**Data records:**

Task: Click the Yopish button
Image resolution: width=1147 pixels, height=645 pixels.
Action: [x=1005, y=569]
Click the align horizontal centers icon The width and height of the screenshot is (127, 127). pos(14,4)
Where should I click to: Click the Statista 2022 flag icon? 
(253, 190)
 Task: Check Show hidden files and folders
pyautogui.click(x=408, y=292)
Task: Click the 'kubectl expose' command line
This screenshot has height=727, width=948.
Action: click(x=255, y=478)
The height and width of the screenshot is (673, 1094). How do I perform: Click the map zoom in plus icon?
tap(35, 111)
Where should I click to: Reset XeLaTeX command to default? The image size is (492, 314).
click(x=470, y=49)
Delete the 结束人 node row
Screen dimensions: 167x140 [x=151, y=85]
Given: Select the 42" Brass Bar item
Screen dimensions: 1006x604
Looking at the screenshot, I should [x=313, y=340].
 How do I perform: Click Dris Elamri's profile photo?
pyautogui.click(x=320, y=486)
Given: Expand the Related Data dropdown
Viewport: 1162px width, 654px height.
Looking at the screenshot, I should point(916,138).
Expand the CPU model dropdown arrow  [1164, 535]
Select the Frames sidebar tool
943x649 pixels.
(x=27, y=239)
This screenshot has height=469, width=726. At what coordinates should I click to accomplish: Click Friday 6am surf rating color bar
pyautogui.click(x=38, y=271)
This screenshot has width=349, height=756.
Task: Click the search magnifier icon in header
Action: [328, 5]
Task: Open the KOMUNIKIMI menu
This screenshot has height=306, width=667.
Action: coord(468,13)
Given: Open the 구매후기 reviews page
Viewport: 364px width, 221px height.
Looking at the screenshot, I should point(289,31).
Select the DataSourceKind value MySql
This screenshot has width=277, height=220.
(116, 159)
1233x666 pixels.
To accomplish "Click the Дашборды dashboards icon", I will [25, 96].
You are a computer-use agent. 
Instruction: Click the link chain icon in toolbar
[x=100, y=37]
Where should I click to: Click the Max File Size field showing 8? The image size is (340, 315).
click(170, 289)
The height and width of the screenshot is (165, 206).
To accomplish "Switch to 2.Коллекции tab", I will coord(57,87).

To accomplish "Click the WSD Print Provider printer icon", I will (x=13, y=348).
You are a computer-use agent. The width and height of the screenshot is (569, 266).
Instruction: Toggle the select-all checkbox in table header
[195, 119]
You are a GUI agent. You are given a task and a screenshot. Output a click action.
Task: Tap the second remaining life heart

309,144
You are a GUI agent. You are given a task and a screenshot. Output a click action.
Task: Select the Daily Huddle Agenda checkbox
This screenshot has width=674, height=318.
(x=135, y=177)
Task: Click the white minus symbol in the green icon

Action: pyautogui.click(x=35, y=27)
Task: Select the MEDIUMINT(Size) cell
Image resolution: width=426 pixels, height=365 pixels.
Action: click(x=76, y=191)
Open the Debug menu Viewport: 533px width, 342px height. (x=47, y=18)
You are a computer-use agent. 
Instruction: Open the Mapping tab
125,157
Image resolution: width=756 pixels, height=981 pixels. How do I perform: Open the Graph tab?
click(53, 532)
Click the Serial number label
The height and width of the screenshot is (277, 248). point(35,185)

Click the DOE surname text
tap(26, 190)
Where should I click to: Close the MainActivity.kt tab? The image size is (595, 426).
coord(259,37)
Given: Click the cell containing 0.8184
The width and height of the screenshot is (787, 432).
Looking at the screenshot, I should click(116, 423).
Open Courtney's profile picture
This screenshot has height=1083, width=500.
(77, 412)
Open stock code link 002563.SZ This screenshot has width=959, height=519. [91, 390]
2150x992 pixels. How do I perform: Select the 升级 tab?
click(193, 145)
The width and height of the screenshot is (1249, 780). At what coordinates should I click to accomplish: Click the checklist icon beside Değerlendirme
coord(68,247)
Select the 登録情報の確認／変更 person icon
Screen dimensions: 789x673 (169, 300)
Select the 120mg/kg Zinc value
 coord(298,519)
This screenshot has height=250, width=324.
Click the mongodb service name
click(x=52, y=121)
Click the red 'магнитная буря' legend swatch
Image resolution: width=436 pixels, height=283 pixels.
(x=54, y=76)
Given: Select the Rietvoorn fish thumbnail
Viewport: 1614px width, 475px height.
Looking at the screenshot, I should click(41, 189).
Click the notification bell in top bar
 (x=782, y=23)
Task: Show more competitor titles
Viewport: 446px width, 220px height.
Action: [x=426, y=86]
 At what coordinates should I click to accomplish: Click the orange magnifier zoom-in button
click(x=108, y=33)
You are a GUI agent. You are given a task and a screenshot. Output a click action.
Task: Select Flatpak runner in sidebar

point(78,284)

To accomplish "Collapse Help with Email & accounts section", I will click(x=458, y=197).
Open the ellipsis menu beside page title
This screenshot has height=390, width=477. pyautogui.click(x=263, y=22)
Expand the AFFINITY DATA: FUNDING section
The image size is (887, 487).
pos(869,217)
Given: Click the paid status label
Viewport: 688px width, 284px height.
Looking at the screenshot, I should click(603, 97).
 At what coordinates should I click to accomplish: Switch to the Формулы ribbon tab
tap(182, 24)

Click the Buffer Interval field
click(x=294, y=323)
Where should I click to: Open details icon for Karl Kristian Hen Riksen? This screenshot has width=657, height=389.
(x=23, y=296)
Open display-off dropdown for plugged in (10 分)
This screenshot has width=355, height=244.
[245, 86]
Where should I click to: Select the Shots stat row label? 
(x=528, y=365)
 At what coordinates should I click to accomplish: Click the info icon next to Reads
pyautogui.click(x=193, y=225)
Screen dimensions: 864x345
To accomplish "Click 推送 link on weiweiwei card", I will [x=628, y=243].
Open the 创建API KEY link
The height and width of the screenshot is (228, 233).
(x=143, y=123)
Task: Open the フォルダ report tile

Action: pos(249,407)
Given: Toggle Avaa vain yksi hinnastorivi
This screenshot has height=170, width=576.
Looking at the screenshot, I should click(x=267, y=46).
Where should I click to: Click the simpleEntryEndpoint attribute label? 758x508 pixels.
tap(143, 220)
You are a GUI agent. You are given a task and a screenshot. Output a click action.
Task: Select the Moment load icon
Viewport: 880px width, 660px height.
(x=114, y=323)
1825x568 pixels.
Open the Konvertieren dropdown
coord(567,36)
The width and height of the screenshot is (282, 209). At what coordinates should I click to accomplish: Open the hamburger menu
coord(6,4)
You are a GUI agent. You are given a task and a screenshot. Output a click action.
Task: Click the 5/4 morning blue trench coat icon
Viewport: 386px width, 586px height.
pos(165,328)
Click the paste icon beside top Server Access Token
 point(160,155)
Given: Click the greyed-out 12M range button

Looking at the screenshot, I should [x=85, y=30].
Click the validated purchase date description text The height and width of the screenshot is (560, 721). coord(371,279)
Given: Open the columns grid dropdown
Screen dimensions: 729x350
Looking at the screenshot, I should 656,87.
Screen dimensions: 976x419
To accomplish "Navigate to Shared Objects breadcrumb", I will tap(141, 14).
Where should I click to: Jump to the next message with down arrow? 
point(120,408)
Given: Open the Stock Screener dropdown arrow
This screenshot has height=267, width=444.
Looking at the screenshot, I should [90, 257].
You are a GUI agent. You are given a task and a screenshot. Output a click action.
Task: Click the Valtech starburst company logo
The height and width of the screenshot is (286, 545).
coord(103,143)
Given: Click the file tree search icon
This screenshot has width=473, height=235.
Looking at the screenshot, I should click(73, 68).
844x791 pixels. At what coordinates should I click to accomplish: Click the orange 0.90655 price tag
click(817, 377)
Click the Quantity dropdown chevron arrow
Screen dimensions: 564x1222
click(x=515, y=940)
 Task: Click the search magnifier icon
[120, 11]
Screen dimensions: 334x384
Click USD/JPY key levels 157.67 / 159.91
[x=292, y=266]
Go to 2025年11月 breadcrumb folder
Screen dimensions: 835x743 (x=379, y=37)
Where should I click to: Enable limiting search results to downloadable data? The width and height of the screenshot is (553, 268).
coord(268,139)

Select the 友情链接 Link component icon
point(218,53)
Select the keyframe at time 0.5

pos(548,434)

**Problem to solve:** Once you find the line with "The height and width of the screenshot is (286, 545)." above, print it and every line after it up to and including the line with "Screen dimensions: 334x384", exactly as written and nothing else.

**Task output:**
The height and width of the screenshot is (286, 545).
coord(103,143)
Given: Click the file tree search icon
This screenshot has width=473, height=235.
Looking at the screenshot, I should click(73, 68).
844x791 pixels. At what coordinates should I click to accomplish: Click the orange 0.90655 price tag
click(817, 377)
Click the Quantity dropdown chevron arrow
Screen dimensions: 564x1222
click(x=515, y=940)
 Task: Click the search magnifier icon
[120, 11]
Screen dimensions: 334x384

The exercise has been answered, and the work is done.